По дороге все-таки заехали на факультет, и Андрей забежал в компьютерный класс. Большего всего он боялся, что останется открытой страничка Учителя, но на экране только светилось: Connection closed by foreign host.
Он закрыл свой логин, и под конвоем Воропаева был доставлен в общежитие.
Когда он зашел в свою келью (Воропаев чуть поотстал в прихожей), из темноты послышалось: "Умка!", и он почувствовал на плечах материнские руки. Сзади раздался не менее эмоциональный звук - это Вениамин Семенович переваривал услышанное, а потом дверь захлопнулась и они остались вдвоем.
- Мама!? - как тогда на Ленинском проспекте вскрикнул Андрей и заплакал.
- Сынок, как же так... - только и сказала мать, не имея сил оторваться от сына.
Они стояли так несколько минут, и оба плакали.
Потом как то пятясь, мать отошла вглубь к столу, и, разводя руками, пригласила Андрея:
- Я пока тут тебе щей готовила, их кто-то украл с общей кухни. Вот поешь хоть второе, стояла уж не отходила.
- Я не голоден, - сглатывая слезы отказался Андрей и добавил, -Мама мне плохо.
14
Нет, меня не проведешь, спорил с кем-то Воропаев. Ему припомнилась старая инструкция для следователей НКВД, найденная в архиве на Лубянке. Ее нашли в целую стопку, перевязанную полуистлевшей бечевкой.

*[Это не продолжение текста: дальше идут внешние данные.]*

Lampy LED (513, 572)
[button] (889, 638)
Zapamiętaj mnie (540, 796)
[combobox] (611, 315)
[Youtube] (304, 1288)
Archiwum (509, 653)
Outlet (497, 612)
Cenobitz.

Стопка долго стояла в коридоре, и сотрудники пятого управления часто спотыкались об нее, пока она не развалилась. Воропаев взял одну тетрадку с фиолетовым штемпельным грифом ДСП, сдул пыль и развернул наудачу. Речь шла о неком театрализованном методе "доводки" преступника перед арестом. Даже название было специальное - "Система Станиславского". Заподозренный и выявленный враг должен созреть. Этим значительно облегчалась заключительная стадия следствия и чистосердечного признания. Преступника монотонно и последовательно нервировали грубой слежкой (буквально наступая на пятки), случайными звонками в половине третьего ночи ("ах, извините, это не общество защиты здорового социалистического сна?"), туманными намеками ("ну ты старый хрен, куда спрятал керенки?") и невероятными совпадениями (например, одновременным приездом дальних родственников из Киева и Улан-Удэ).
Человек постепенно начинал ощущать какое-то жизненное неудобство, как будто его линия судьбы постоянно контролируется и подправляется кем-то со стороны, потом впадает в беспокойство, переходящее в беспричинную панику. Вот Здесь-то его и надо брать. Уж ни этой ли инструкцией пользовались Ильф и Петров, когда описывали, как Остап Бендер готовился к решительному штурму подпольного миллионера?
Помнится, тогда они с коллегами посмеялись, а вот теперь Воропаеву было не до смеха.